Geoffery dragged his tired body back to the mountain. Not long after the family had packed basic essentials, the situation quickly worsened. The fire was rushing behind them, and thick smoke filled the only road in and out of the mountain. Fortunately, the dozens of neighbors were able to work together to help each other. The residents successfully evacuated, but there was nothing left of home when they looked back behind them.
Life After Loss: Starting Over After the Fire
After the disaster, Geoffery and Allegra made the choice to return to the mountains with their one-year-old son and Allegra’s parents. Since the community and its forest had been scorched to ashes, there was still more work to be done before entering any sort of reconstruction phase. Geoffery had to quit his job as a firefighter in order to concentrate on the rehabilitation of his community’s land.
The family lives in a small trailer borrowed from a friend. In the mountains where water and electricity are scarce, self-reliance is needed for survival. However, with the support of community mutual aid and charities, the family has been able to keep tackling obstacles with a positive attitude.
At the beginning of May 2022, Allegra gave birth to a pair of healthy twin boys. In order to have enough living space to accommodate the new members of the family, Geoffery purchased a tent-like Yurt with a credit card. With the help of neighbors, they erected it on a small slope near the original trailer as a new home for the now family of five.
A second-hand barbecue grill and a small stove for boiling water were placed next to the Yurt as a minimalistic kitchen. Meanwhile, they used a generator, two solar panels, and a large battery to provide electricity for day-to-day living.
It’s hard enough to take care of newborn twins and a three-year-old. This kind of lifestyle makes parenting an entirely new type of challenge.
Inflation soared the cost of fuel, so running generators exceeded the family’s budget limits. The twins and a three-year-old required enough hot water to keep their bodies clean and supply their dietary needs. Allegra needed a normal kitchen for cooking, her own nutritional needs to supply breast milk, and sustenance for the entire family. These are all urgent livelihood issues that need to be solved immediately.
Home is Where the Heart is
Tzu Chi volunteers in Silicon Valley continued to care for Last Chance in any way they could.
“We feel that this case needs us to make it the highest priority,” said volunteer Eric Chuang.

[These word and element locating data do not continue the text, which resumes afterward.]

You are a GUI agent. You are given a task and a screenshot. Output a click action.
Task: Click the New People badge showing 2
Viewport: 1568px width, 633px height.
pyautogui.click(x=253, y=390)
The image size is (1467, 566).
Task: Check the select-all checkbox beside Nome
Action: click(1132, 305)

Eric has been working together with other volunteers to deliver urgent supplies to Geoffery’s family.
On a Sunday morning in June, Geoffery received a water heater, large batteries, and four large solar panels personally delivered by Tzu Chi volunteers.
Aside from the Kellers, Tzu Chi has opened a total of six follow-up cases in Last Chance. Volunteer Emily Polivka found that each family has different challenges and the team works to find individual solutions for each. Emily is passionate about communicating and coordinating with both internal and external resources to get the job done.
Rising From the Ashes
In the early summer of 2022, on the charred wood in the mountains of Last Chance, patches of greenery could already be seen. Allegra held the twins, who had just woken up in her arms, to greet visiting Tzu Chi volunteers warmly. Geoffery and his three-year-old son was happily talking about the existing temporary lumbering work and future plans in the lush greenery.
The despair that was in the eyes of the three-year-old son had gradually faded away. In the summer mist and breeze, vigorous vitality floats in the mountains and forests, accompanying every Last Chance family that was starting all over again.